PROBLEM TO SOLVE:
Starting with the line that contains "Open invoice document", copy out each line through the end of the entries below, exactly as written, and nothing else.

EXTRACTED DATA:
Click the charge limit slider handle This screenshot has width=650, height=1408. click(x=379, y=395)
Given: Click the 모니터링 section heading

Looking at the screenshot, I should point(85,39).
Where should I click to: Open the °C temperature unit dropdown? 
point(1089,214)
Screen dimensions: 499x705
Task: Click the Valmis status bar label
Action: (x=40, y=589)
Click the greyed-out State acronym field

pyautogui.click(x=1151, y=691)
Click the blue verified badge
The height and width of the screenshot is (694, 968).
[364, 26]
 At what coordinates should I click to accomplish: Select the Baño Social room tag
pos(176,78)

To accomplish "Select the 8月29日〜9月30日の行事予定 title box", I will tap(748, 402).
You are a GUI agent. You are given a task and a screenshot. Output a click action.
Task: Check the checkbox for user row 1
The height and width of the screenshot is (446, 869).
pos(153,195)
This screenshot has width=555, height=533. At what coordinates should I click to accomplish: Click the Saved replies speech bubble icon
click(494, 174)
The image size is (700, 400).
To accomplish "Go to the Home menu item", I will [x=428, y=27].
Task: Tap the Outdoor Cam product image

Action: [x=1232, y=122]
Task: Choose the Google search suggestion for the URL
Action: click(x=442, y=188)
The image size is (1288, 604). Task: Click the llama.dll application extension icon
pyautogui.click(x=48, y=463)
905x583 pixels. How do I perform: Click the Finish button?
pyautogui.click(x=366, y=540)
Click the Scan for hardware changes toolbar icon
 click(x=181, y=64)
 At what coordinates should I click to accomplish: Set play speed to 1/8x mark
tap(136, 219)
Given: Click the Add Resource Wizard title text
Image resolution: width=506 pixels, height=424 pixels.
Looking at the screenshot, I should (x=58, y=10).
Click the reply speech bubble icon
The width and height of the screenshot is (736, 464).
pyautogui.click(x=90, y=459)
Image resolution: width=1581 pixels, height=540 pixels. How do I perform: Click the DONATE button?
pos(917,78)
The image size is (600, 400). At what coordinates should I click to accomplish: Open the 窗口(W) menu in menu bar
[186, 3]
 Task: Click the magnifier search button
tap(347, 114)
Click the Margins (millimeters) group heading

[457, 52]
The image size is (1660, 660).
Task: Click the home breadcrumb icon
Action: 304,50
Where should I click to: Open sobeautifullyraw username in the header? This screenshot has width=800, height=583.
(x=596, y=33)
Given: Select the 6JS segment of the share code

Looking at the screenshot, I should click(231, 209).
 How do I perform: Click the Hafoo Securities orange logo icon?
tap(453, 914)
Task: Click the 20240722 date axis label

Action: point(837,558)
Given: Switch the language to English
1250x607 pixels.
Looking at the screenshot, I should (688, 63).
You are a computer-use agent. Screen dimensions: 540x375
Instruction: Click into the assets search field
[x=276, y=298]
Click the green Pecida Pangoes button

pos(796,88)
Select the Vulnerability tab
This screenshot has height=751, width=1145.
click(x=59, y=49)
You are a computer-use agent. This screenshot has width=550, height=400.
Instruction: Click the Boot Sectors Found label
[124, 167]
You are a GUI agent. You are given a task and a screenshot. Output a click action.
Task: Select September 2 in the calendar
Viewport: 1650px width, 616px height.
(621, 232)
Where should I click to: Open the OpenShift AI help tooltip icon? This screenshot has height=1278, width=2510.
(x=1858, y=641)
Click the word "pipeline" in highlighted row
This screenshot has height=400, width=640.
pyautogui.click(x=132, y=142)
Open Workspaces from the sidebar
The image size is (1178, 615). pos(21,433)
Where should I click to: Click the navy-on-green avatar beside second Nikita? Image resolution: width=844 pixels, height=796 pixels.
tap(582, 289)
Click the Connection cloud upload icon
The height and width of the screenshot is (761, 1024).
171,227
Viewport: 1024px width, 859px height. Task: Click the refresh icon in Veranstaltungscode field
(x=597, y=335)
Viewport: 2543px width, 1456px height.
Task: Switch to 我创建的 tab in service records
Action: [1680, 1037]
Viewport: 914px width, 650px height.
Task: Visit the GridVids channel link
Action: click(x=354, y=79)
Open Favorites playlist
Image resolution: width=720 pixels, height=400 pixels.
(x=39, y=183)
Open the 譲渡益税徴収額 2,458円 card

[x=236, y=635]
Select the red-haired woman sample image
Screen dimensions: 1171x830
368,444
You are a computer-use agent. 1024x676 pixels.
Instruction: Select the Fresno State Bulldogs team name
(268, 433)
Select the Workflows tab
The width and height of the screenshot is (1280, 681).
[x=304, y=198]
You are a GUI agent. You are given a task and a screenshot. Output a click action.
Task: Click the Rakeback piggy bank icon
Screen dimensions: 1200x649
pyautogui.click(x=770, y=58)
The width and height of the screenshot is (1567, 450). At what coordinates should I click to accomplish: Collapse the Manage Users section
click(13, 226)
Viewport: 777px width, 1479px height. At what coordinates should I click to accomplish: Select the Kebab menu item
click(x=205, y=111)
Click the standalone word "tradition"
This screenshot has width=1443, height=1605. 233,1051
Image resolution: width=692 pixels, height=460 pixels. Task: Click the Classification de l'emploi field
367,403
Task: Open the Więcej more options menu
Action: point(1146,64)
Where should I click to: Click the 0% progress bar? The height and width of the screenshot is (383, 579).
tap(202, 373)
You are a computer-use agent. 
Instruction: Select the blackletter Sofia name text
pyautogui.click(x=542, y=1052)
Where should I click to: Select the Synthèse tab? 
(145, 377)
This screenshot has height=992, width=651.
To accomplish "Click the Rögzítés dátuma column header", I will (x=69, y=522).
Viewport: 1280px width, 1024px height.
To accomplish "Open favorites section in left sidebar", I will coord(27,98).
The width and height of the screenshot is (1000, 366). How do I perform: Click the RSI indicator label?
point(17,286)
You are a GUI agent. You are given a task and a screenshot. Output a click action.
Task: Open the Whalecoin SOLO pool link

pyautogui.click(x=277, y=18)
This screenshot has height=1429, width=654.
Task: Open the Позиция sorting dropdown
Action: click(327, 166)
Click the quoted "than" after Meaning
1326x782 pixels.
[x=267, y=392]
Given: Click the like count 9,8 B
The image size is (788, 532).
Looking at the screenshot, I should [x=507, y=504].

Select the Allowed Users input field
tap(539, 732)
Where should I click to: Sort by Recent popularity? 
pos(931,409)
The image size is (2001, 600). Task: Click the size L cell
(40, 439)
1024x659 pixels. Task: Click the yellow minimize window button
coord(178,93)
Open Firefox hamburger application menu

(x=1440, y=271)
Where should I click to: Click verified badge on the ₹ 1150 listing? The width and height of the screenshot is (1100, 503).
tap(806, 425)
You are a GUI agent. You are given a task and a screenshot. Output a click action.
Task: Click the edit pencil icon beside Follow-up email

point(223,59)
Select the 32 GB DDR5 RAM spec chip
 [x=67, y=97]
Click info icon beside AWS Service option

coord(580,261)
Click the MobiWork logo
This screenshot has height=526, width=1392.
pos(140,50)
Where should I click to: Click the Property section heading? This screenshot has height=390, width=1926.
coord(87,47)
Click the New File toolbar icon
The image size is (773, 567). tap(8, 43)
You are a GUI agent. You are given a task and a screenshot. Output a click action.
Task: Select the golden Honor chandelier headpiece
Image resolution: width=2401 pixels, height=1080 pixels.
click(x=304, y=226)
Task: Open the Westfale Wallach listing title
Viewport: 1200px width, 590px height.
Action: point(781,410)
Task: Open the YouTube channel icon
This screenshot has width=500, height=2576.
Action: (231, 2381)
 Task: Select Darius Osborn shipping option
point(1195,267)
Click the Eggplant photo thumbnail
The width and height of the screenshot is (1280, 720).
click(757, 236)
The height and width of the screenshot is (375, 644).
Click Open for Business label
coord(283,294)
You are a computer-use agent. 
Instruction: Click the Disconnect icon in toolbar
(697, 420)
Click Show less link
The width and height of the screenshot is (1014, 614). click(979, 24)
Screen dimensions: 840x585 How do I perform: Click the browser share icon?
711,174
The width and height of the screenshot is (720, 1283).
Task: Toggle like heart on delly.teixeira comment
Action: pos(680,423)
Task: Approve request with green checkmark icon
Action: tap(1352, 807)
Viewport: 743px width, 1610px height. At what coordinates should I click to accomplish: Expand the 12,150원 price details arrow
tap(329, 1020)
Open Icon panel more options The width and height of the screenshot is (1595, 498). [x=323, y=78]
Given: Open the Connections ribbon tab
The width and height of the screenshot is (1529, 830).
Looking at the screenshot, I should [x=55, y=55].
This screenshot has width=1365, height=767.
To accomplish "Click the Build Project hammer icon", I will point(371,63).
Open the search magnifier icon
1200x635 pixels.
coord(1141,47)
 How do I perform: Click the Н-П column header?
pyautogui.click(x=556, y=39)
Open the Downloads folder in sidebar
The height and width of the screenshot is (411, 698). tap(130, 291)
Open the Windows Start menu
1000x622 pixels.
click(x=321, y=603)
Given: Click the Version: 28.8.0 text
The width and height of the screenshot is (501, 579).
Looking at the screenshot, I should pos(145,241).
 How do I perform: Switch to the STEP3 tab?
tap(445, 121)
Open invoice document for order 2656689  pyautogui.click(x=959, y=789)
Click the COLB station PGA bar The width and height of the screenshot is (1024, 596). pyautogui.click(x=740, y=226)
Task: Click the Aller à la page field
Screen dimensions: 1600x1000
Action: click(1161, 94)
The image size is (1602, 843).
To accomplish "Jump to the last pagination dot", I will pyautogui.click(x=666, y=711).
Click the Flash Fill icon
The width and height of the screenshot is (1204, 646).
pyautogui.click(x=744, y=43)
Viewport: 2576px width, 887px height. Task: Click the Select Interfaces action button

WRITTEN ANSWER:
Open invoice document for order 2656689  pyautogui.click(x=959, y=789)
Click the COLB station PGA bar The width and height of the screenshot is (1024, 596). pyautogui.click(x=740, y=226)
Task: Click the Aller à la page field
Screen dimensions: 1600x1000
Action: click(1161, 94)
The image size is (1602, 843).
To accomplish "Jump to the last pagination dot", I will pyautogui.click(x=666, y=711).
Click the Flash Fill icon
The width and height of the screenshot is (1204, 646).
pyautogui.click(x=744, y=43)
Viewport: 2576px width, 887px height. Task: Click the Select Interfaces action button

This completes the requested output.